Philadelphia (Part III)

No overenthusiastic visitor can drive through Pennsylvania without stopping by to visit the Amish, a Mennonite sect that's famous for following a strict, traditional lifestyle. A little research confirmed what I suspected: it is almost impossible to have an ‘authentic’ Amish experience, thanks to rampant tourism, and the Amish desire to live apart from the modern world and its inhabitants. So we drove into Lancaster County resigned to our tourist-fate, and looking forward to a day in the countryside.
Every gas station, shop and shed along Route 340 has hung a shingle advertising Amish or Dutch this-or-that. We stopped off at the town of Bird-in-Hand and, although the market was closed, admired the quilts in the quilt shop, and sampled some free nibbles of wet-bottom Shoofly Pie at the bakery.

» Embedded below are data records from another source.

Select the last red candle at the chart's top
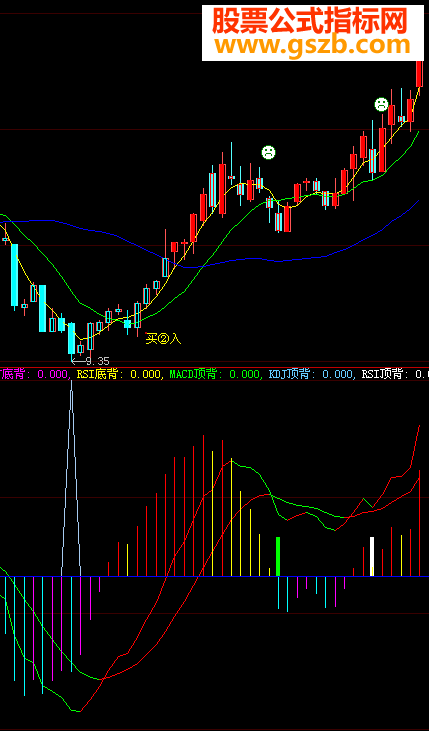This screenshot has height=731, width=429. pyautogui.click(x=419, y=70)
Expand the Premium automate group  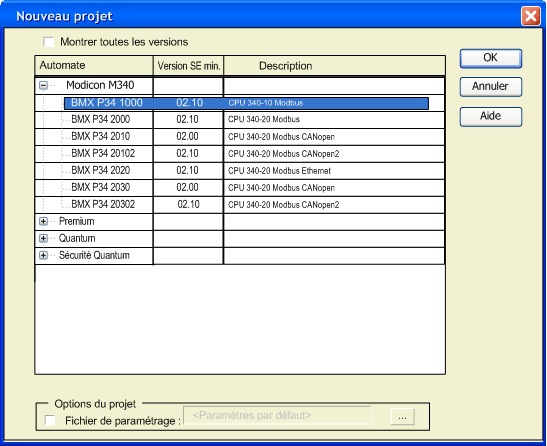click(43, 221)
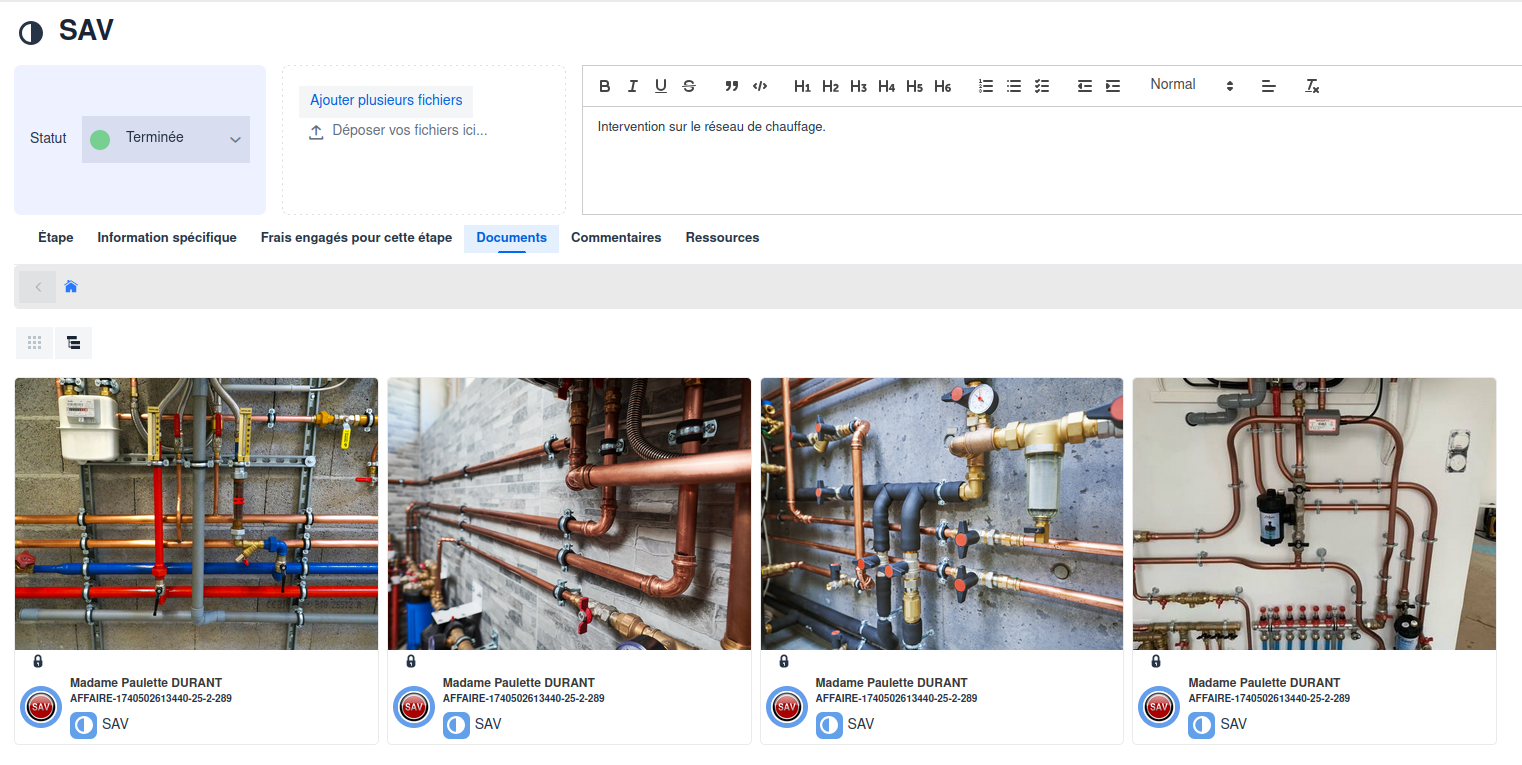The height and width of the screenshot is (765, 1522).
Task: Toggle the checklist formatting
Action: click(x=1042, y=87)
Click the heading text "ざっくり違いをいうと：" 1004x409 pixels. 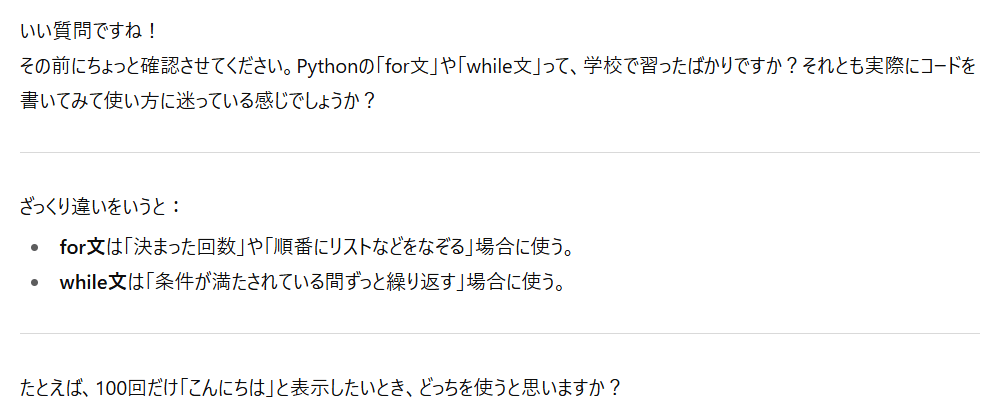[101, 207]
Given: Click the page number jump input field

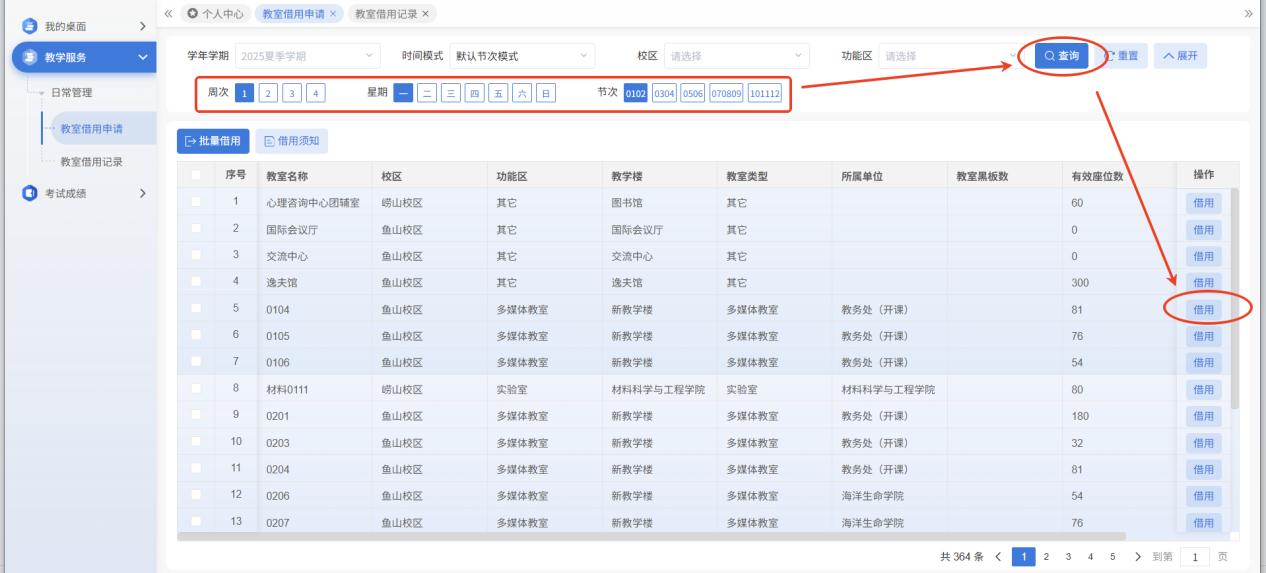Looking at the screenshot, I should [x=1194, y=557].
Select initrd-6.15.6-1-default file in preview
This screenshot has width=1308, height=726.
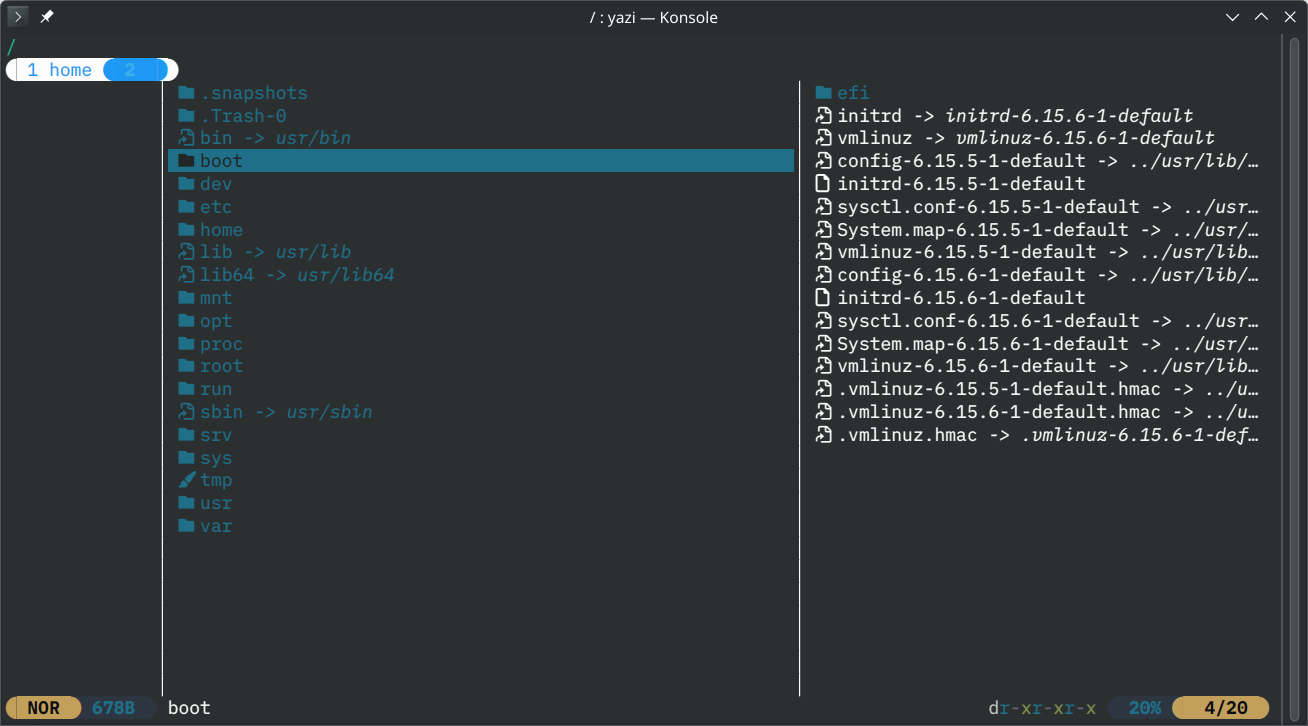point(960,298)
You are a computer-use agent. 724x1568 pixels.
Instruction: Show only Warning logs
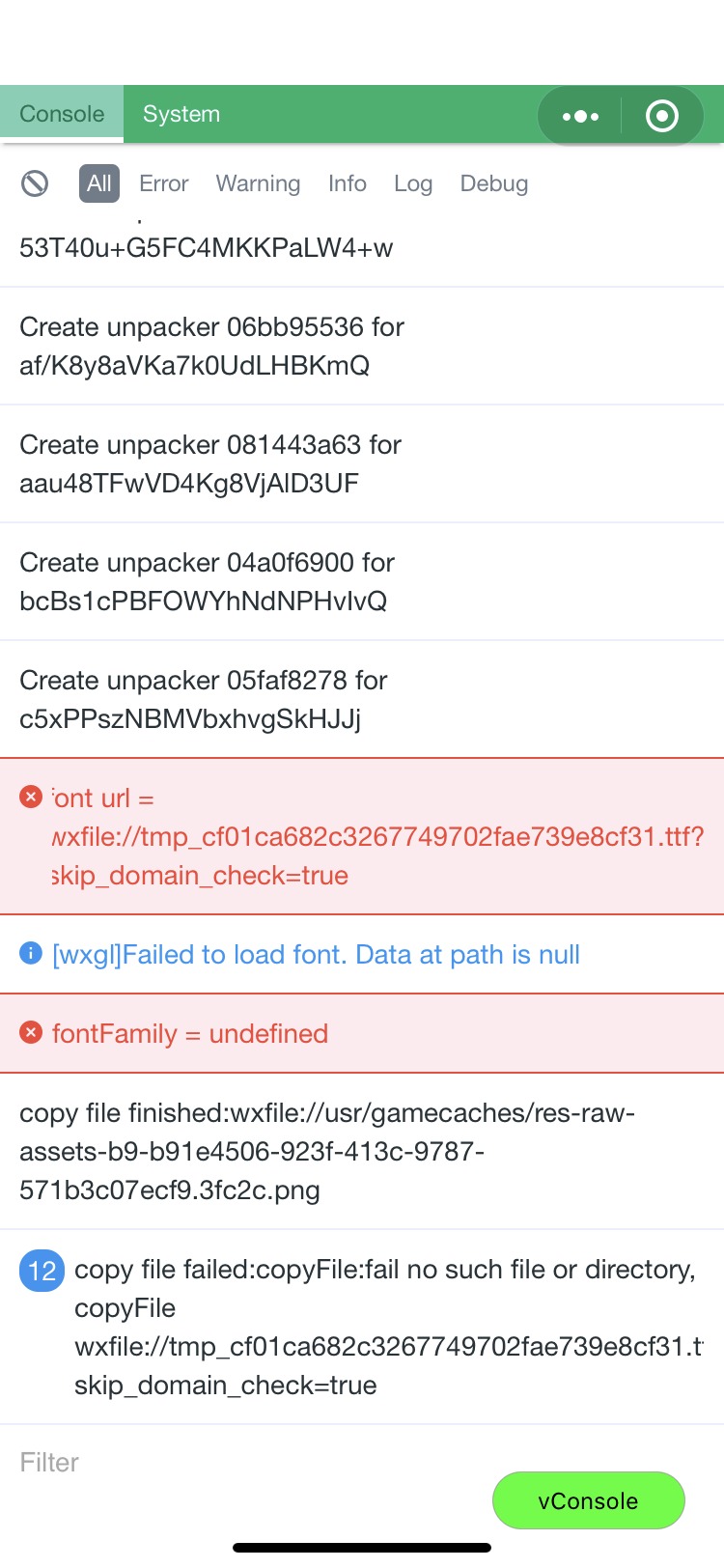258,183
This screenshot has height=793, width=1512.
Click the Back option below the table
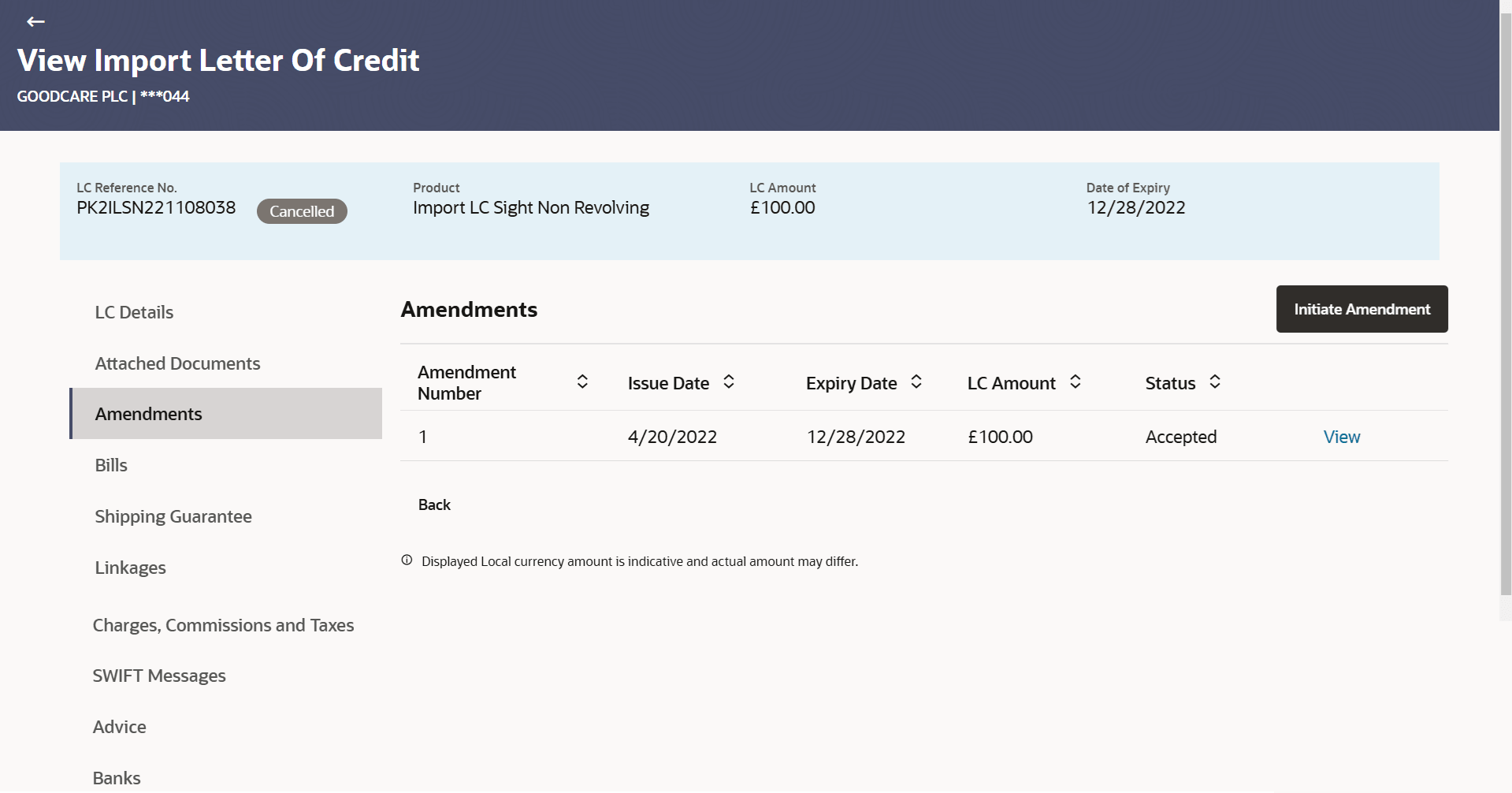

We spent most of the day driving around, trying - and failing- to appear nonchalant at the sight of yet another horse-and-buggy on the roadside. I did not find the landscape beautiful, but its desolate, windy fields, punctuated by sturdy wooden barns and clapboard houses, were striking. The prevalence of motorcars, farm machinery and modern conveniences sometimes made it hard to see where the modern world ended and the alternate, Amish universe began. Often the only sign was a clothesline of black, somber purple and blue overalls and long dresses beating in the wind. It must be a strange life for them, especially those who run and work in stores which depend on tourists buying quilts and pies and rocking chairs. The handful of Amish people I met in grocery stores, markets and shops were all polite but distant, and I can’t blame them. Given the Amish aversion to photography, I couldn’t bring myself to whip out the camera, tempted though I was.